St. Matthew informs us, Chap. xxvi. 30. that he and his apostles sung an hymn;" and the hymn usually sung by the Jews, upon that occasion, was, what they called the “great Hallel,” consisting of the Psalms from the cxiiith to the cxviiith inclusive.

they wrote.

The moderns have set themselves to investigate with diligence, and ascertain with accuracy, their literal scope and meaning. Piety and devotion characterize the writings of the ancients; the commentaries of the moderns display more learning and judgment. The ancients have taught us how to rear a goodly superstructure; but the moderns have laid the surest foundation. To bring them in some measure together, is the design of the following work; in which the author has not laboured to point out what seemed wrong in either, but to extract what he judged to be right from both; to make the annotations of the latter a ground-work for improvements, like those of the former; and thus to construct an edifice, solid, as well as specious. Materials, and good ones, he cannot be said to have wanted; so that if the building should give way, the cement must have been faulty, or the workman unskilful.

The right of the Psalter to a place in the sacred canon hath never been disputed; and it is often cited by our Lord and his apostles in the New Testament, as the work of the Holy Spirit. Whether David, therefore, or any other prophet, were employed as the instrument of communicating to the church such or such a particular Psalm, is a question, which, if it cannot always be satisfactorily answered, needs not disquiet our minds. When we discern, in an epistle, the well-known hand of a friend, we are not solicitous about the pen with which it was written.

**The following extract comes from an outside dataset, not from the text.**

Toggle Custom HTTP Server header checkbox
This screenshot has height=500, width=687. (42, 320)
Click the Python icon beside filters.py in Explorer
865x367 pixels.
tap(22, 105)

The number of Psalms is the same in the original, and in the version of the LXX; only these last have, by some mistake, thrown the ninth and tenth into one, as also the hundred and fourteenth and the hundred and fifteenth, and have divided the hundred and sixteenth into two, as also the hundred and fortyseventh. The Hebrews have distributed them into five books; but for what reason, or upon what authority, we know not. This is certain, that the apostles quote from "the book of Psalms,*” and that they quote the "second" psalm of that book, in the order in which it now stands. That division, which our own church hath made of them, into thirty portions, assigning one to each day of the month, it hath been thought expedient to set down in the margin; as persons may often choose to turn to the commentary on those Psalms, which occur in their daily course of reading.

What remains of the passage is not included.